- EXERCISE AIM
The full set of entries below is to be returned unchanged.

───── RECORDS PROVIDED

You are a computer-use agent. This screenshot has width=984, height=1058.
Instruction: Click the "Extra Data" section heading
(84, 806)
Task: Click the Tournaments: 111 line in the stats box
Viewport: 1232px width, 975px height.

──────────

- EXERCISE RESULT
You are a computer-use agent. This screenshot has width=984, height=1058.
Instruction: Click the "Extra Data" section heading
(84, 806)
Task: Click the Tournaments: 111 line in the stats box
Viewport: 1232px width, 975px height.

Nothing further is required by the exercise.